2) The industry itself finding another way to work, and realising it has to 'work' to get income, currently its like a protection racquet run by gangsters.
pros and cons
on the one side being taxed indcrimitly is wrong
on the overt this is a better way of solving the copyiong debate then mass drm or sueing pepol
again who decides
The thought of subsidising X-Factor winners is my idea of hell, but equally somebody into pop music would hate the idea of their money going to the independent artists I buy from.
In addition to this, independent musicians often bypass the RIAA/BPI etc so wouldn't receive royalties from them anyway. The independent label Fat Wreck Chords had to threaten the RIAA with legal action because the RIAA website mislead people into believing that it distributed monies to the label.

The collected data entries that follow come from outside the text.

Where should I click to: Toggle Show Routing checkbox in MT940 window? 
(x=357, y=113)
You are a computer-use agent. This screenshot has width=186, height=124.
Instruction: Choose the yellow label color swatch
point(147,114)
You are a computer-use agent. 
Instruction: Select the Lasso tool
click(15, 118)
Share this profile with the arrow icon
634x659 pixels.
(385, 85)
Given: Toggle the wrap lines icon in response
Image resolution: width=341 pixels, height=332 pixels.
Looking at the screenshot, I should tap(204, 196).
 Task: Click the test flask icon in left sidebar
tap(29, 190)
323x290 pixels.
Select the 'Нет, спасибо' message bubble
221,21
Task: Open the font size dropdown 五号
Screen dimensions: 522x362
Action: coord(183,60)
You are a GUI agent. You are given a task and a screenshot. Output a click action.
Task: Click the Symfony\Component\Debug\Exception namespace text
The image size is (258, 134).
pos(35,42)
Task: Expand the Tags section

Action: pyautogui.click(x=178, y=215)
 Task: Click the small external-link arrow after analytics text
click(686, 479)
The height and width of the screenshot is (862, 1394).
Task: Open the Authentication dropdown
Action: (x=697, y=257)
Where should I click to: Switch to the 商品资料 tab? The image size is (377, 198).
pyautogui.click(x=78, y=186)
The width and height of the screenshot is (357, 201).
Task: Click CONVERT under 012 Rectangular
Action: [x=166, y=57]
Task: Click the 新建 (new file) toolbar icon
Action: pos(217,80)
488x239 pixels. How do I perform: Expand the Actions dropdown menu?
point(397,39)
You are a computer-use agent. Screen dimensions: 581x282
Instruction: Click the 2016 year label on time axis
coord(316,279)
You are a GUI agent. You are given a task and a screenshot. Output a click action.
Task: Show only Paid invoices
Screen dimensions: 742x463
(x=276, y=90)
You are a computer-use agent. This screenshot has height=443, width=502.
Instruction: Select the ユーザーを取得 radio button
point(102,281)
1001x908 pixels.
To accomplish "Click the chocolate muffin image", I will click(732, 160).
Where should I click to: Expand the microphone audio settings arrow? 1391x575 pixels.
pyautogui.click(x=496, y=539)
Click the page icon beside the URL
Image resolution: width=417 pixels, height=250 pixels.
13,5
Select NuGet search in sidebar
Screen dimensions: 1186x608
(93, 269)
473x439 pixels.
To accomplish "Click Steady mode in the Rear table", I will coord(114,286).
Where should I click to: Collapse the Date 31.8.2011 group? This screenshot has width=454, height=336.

You are wrong, there is money in the nose-flute!
I representt the istate of the great Hungarian nose-flute rap artist Shova Flutupdaschnozz. In all humility and by the goodness of God from the sale of his music he has accumullated the sum of one and a quater million euros (1,250,000) and this amount is held in a Bank Account to be given to a nose-flute rap artist to continue the great work of such...................................
"And how, exactly, do you decide which artists get what out of the ensuing glob of money?"
They set up a site where people can download music for free and distribute the money from blank media proportional to the number of times an artist's tracks have been downloaded.
Surely the only point is
Commercial undertakings should not be financed from state collected taxes - its called subsidies and its a bad idea - we used to do far too much of that in the UK for all sorts of reasons that seemed like a good idea at the time - we ended up with British Leyland and shipyards with no work. If the music industry cannot modernise let it die.
that's not such a dumb idea.
they might as well set up a megadownloads central, and just raise money via taxes to redistribute.
except that, you know only about 7% of the money would ever find it's way back, and it would take about 2 millenia to do so ...
being taxed indcrimitly is wrong
VERY wrong! Gee, word of the week...
Re: Hungarian nose flute
The air could come from way worse places, so don't complain too much now.